15a Etapa – Oliveira de Azeméis a Lourosa (22 km): Pela proximidade d’O Porto, as áreas urbanas dominam esta e a próxima etapas. Muito por causa disso a sinalização fica ruim, portanto, muito cuidado. Saindo de Oliveira passa-se por Santiago de Riba-Ul, cuja igreja está dedicada ao apóstolo, mas estranhamente não há menção a ela pelo Caminho, que passa por trás.

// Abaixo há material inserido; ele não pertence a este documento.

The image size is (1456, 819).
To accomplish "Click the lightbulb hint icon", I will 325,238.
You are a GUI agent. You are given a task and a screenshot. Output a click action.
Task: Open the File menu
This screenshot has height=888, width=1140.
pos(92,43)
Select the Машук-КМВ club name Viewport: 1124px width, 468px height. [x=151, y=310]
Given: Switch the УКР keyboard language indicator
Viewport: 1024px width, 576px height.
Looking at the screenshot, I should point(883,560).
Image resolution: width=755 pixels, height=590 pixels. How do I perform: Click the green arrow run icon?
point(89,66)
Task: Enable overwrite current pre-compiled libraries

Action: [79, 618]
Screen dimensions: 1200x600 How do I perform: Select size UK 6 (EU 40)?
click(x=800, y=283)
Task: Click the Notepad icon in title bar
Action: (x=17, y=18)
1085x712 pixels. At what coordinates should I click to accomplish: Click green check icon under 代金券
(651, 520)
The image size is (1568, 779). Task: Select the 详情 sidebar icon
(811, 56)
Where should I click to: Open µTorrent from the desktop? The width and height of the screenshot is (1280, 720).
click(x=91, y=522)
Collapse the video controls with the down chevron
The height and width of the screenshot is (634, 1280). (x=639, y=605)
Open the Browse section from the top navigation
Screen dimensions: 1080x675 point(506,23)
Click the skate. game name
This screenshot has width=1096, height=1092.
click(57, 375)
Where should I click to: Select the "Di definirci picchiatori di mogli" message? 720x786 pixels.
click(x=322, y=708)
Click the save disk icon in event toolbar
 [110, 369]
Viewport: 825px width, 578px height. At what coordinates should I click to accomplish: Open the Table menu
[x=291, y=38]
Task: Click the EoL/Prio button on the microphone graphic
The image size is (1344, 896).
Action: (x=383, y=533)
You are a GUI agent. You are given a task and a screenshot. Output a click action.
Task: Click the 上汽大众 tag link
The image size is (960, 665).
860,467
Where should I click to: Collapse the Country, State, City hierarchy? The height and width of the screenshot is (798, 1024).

Vale a pena o pequeno desvio. Em seguida está Cucujães, cujo mosteiro se vê no alto do morro, mas passa-se ao largo. Não muito depois, já se entra em São João da Madeira. Muito atenção com a sinalização, pequena e fraca nas caixas de luz, que geralmente ficam escondidas atrás dos carros. A falta de flechas continua, portanto, muita atenção. Depois de São João, volta-se para a N1 e depois de um hotel toma-se uma paralela que vai em direção a um legítimo trecho de calçada romana. Depois, em Ferrada, convém perguntar a direção para o quartel de bombeiros de Lourosa, que fica a 750 m do Caminho, mas sem sinalização.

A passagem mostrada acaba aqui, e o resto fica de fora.